Work required:
An exact transcript of the records is what this task asks for.

Input material:

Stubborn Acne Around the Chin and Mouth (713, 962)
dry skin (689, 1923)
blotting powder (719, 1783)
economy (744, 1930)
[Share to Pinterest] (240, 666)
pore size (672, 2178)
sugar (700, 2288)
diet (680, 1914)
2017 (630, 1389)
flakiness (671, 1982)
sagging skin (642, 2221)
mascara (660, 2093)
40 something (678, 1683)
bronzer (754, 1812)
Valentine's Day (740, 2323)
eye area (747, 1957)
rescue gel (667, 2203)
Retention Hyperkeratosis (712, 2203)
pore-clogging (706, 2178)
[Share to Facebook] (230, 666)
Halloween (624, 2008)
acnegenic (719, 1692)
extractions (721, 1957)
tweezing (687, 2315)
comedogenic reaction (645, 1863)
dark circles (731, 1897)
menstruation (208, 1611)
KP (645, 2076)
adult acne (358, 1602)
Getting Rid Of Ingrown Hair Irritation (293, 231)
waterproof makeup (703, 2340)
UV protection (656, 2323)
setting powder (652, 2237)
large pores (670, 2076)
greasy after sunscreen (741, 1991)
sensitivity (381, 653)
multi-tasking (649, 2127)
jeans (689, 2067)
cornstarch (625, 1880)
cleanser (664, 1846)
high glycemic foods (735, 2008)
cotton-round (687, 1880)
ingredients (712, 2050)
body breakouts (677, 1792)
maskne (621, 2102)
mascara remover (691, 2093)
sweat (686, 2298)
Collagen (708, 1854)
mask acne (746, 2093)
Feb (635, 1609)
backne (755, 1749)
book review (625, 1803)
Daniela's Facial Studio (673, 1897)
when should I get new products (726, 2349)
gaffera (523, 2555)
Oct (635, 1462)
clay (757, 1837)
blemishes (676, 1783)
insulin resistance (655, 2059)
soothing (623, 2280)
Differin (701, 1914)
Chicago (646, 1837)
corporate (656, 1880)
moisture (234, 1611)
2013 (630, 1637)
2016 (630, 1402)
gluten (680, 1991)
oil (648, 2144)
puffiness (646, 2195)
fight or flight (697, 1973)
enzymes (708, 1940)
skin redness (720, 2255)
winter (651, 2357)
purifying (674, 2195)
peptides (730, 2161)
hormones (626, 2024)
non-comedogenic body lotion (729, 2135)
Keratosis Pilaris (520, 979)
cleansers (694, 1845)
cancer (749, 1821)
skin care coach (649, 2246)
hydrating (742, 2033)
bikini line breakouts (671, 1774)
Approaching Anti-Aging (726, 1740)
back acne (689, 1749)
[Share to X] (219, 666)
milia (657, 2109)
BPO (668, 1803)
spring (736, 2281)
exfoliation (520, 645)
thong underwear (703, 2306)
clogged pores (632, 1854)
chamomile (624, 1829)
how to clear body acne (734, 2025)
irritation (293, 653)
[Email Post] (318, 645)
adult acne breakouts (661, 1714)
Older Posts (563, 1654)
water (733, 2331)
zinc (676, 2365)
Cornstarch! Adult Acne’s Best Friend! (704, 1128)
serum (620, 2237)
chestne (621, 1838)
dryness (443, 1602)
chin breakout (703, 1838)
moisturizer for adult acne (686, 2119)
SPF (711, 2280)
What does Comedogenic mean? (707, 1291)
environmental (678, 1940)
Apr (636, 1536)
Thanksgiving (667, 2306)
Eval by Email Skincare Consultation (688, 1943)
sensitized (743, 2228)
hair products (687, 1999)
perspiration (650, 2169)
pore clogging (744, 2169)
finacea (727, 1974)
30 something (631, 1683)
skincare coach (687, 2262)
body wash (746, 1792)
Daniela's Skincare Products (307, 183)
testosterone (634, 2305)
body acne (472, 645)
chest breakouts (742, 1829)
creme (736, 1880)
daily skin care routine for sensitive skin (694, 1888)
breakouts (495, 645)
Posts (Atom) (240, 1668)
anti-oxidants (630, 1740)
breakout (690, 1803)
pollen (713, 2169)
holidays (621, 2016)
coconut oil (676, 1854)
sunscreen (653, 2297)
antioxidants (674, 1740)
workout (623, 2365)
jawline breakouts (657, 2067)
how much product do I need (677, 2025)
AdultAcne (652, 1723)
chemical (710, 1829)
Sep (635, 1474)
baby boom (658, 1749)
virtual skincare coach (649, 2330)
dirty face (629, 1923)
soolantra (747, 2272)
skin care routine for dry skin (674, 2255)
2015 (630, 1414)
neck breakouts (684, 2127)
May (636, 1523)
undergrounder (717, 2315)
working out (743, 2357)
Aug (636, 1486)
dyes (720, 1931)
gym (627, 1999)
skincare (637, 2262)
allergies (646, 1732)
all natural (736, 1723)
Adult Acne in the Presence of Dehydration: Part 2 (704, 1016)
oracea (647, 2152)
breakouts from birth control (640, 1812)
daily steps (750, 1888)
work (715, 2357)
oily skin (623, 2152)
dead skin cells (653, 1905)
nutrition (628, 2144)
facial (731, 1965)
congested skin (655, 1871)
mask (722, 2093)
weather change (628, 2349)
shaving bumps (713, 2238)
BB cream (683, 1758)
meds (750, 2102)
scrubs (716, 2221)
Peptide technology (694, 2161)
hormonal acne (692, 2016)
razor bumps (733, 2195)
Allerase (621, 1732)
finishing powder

Output:
Stubborn Acne Around the Chin and Mouth (713, 962)
dry skin (689, 1923)
blotting powder (719, 1783)
economy (744, 1930)
[Share to Pinterest] (240, 666)
pore size (672, 2178)
sugar (700, 2288)
diet (680, 1914)
2017 (630, 1389)
flakiness (671, 1982)
sagging skin (642, 2221)
mascara (660, 2093)
40 something (678, 1683)
bronzer (754, 1812)
Valentine's Day (740, 2323)
eye area (747, 1957)
rescue gel (667, 2203)
Retention Hyperkeratosis (712, 2203)
pore-clogging (706, 2178)
[Share to Facebook] (230, 666)
Halloween (624, 2008)
acnegenic (719, 1692)
extractions (721, 1957)
tweezing (687, 2315)
comedogenic reaction (645, 1863)
dark circles (731, 1897)
menstruation (208, 1611)
KP (645, 2076)
adult acne (358, 1602)
Getting Rid Of Ingrown Hair Irritation (293, 231)
waterproof makeup (703, 2340)
UV protection (656, 2323)
setting powder (652, 2237)
large pores (670, 2076)
greasy after sunscreen (741, 1991)
sensitivity (381, 653)
multi-tasking (649, 2127)
jeans (689, 2067)
cornstarch (625, 1880)
cleanser (664, 1846)
high glycemic foods (735, 2008)
cotton-round (687, 1880)
ingredients (712, 2050)
body breakouts (677, 1792)
maskne (621, 2102)
mascara remover (691, 2093)
sweat (686, 2298)
Collagen (708, 1854)
mask acne (746, 2093)
Feb (635, 1609)
backne (755, 1749)
book review (625, 1803)
Daniela's Facial Studio (673, 1897)
when should I get new products (726, 2349)
gaffera (523, 2555)
Oct (635, 1462)
clay (757, 1837)
blemishes (676, 1783)
insulin resistance (655, 2059)
soothing (623, 2280)
Differin (701, 1914)
Chicago (646, 1837)
corporate (656, 1880)
moisture (234, 1611)
2013 (630, 1637)
2016 (630, 1402)
gluten (680, 1991)
oil (648, 2144)
puffiness (646, 2195)
fight or flight (697, 1973)
enzymes (708, 1940)
skin redness (720, 2255)
winter (651, 2357)
purifying (674, 2195)
peptides (730, 2161)
hormones (626, 2024)
non-comedogenic body lotion (729, 2135)
Keratosis Pilaris (520, 979)
cleansers (694, 1845)
cancer (749, 1821)
skin care coach (649, 2246)
hydrating (742, 2033)
bikini line breakouts (671, 1774)
Approaching Anti-Aging (726, 1740)
back acne (689, 1749)
[Share to X] (219, 666)
milia (657, 2109)
BPO (668, 1803)
spring (736, 2281)
exfoliation (520, 645)
thong underwear (703, 2306)
clogged pores (632, 1854)
chamomile (624, 1829)
how to clear body acne (734, 2025)
irritation (293, 653)
[Email Post] (318, 645)
adult acne breakouts (661, 1714)
Older Posts (563, 1654)
water (733, 2331)
zinc (676, 2365)
Cornstarch! Adult Acne’s Best Friend! (704, 1128)
serum (620, 2237)
chestne (621, 1838)
dryness (443, 1602)
chin breakout (703, 1838)
moisturizer for adult acne (686, 2119)
SPF (711, 2280)
What does Comedogenic mean? (707, 1291)
environmental (678, 1940)
Apr (636, 1536)
Thanksgiving (667, 2306)
Eval by Email Skincare Consultation (688, 1943)
sensitized (743, 2228)
hair products (687, 1999)
perspiration (650, 2169)
pore clogging (744, 2169)
finacea (727, 1974)
30 something (631, 1683)
skincare coach (687, 2262)
body wash (746, 1792)
Daniela's Skincare Products (307, 183)
testosterone (634, 2305)
body acne (472, 645)
chest breakouts (742, 1829)
creme (736, 1880)
daily skin care routine for sensitive skin (694, 1888)
breakouts (495, 645)
Posts (Atom) (240, 1668)
anti-oxidants (630, 1740)
breakout (690, 1803)
pollen (713, 2169)
holidays (621, 2016)
coconut oil (676, 1854)
sunscreen (653, 2297)
antioxidants (674, 1740)
workout (623, 2365)
jawline breakouts (657, 2067)
how much product do I need (677, 2025)
AdultAcne (652, 1723)
chemical (710, 1829)
Sep (635, 1474)
baby boom (658, 1749)
virtual skincare coach (649, 2330)
dirty face (629, 1923)
soolantra (747, 2272)
skin care routine for dry skin (674, 2255)
2015 (630, 1414)
neck breakouts (684, 2127)
May (636, 1523)
undergrounder (717, 2315)
working out (743, 2357)
Aug (636, 1486)
dyes (720, 1931)
gym (627, 1999)
skincare (637, 2262)
allergies (646, 1732)
all natural (736, 1723)
Adult Acne in the Presence of Dehydration: Part 2 (704, 1016)
oracea (647, 2152)
breakouts from birth control (640, 1812)
daily steps (750, 1888)
work (715, 2357)
oily skin (623, 2152)
dead skin cells (653, 1905)
nutrition (628, 2144)
facial (731, 1965)
congested skin (655, 1871)
mask (722, 2093)
weather change (628, 2349)
shaving bumps (713, 2238)
BB cream (683, 1758)
meds (750, 2102)
scrubs (716, 2221)
Peptide technology (694, 2161)
hormonal acne (692, 2016)
razor bumps (733, 2195)
Allerase (621, 1732)
finishing powder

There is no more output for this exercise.